Pour reprocher ce qu’il considère comme l’absence de textes répressifs, Laurent Nuñez retient le pillage de magasin, notamment observé à la télévision. Il faut ici retenir que le code pénal, en son article 322-1, s’intéresse à ce cas particulier. Il prévoit ainsi que « la destruction, la dégradation ou la détérioration » est passible de deux années d’emprisonnement et de 30 000€ d’amende. De même, retenons que les dispositions de l’article 322-4 dudit code intéressent le vol et prévoient des peines de prison conséquentes lorsque celui-ci est commis avec deux voire trois circonstances aggravantes. Ceci est d’ailleurs le cas concernant les pillages de magasins.
Qu’en est-il des échauffourées avec les forces de l’ordre ?
Si des scènes de pillages ont bien été observées, il est aussi à noter que nombre d’affrontements ont eu lieu avec les forces de l’ordre. Il est primordial maintenant de souligner le fait qu’à nouveau le code pénal n’est en rien muet à cet égard. Ainsi il conviendra de relever les dispositions des articles 222-7 et suivants dudit code : des condamnations sont donc bel et bien prévues par ces dispositions légales. De surcroît il est sûrement utile de rappeler les dispositions de l’article 222-14-5 du code pénal qui intéressent plus spécifiquement les violences à l’encontre des forces de l’ordre.

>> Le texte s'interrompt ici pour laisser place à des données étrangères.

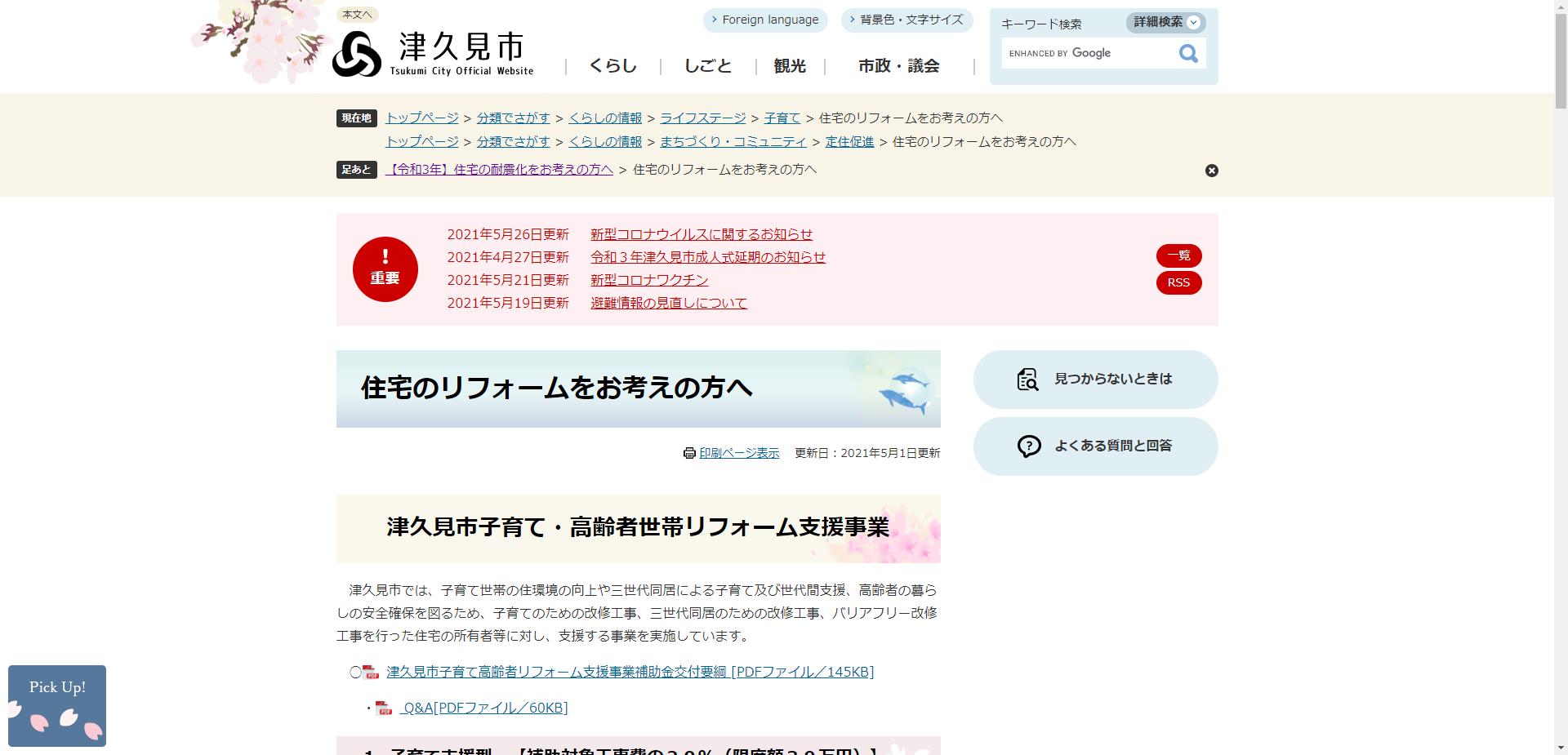Image resolution: width=1568 pixels, height=755 pixels.
Task: Click the RSS button
Action: point(1178,283)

L’on voit donc très clairement qu’il existe en effet des textes pénaux dans le but de punir de tels comportements et infractions. Il est par ailleurs utile de souligner le fait qu’arrêter un individu n’emporte pas nécessairement et automatiquement sa condamnation. La procédure qui doit obligatoirement suivre, de même que la démonstration de la commission de telle infraction doivent ensuite être remplies afin que l’individu puisse par la suite être condamné.

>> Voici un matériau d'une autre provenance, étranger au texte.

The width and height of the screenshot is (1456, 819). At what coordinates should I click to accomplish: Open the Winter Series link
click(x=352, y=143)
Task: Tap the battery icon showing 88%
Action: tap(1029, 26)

Cette question de la charge de la preuve, nécessaire dans tout État de droit, poserait toutefois des questionnements pour le Préfet de police quant à l’application effective de textes juridiques contenues au sein du code pénal. Ce dernier s’est en effet interrogé sur la question de savoir s’il faudra « justifier que la personne [poursuivie] a bien commis le vol ? »… Ce questionnement apparaît néanmoins interpelant dans la mesure où il n’est pas possible de contrecarrer le principe de présomption d’innocence sans l’apport de preuves effectives. N’oublions pas que ce principe est effectivement garanti en droit français et droit européen, par les dispositions de l’article 9 de la Déclaration des droits de l’homme (DDHC) et du citoyen ainsi que par l’article 6 de la Convention européenne des droits de l’homme.

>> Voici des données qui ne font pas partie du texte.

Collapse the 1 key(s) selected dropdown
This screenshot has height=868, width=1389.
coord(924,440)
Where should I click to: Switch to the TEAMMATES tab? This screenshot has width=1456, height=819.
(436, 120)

Comment s’applique la loi pénale ?
Le rappel de cette question de l’application de la loi pénale est nécessaire en ce que sur les centaines d’individus en effet interpelés, nombre d’entre eux ont d’ores et déjà été jugés puis condamnés. Les peines qui furent prononcées à leur encontre ont été vivement critiquées par Gérald Darmanin, le ministre de la justice. Selon lui, les peines ne sont pas « à la hauteur de la violence » démontrée (pour rappel, les peines prononcées courent entre quelques mois d’emprisonnement avec sursis à un an d’emprisonnement avec une partie de la peine ferme.
Il est important de noter, lecture faite du communiqué de presse du parquet de Paris, que l’institution met tout en œuvre afin que soient ouvertes des audiences de comparution immédiate et ce, en garantissant le respect de la procédure.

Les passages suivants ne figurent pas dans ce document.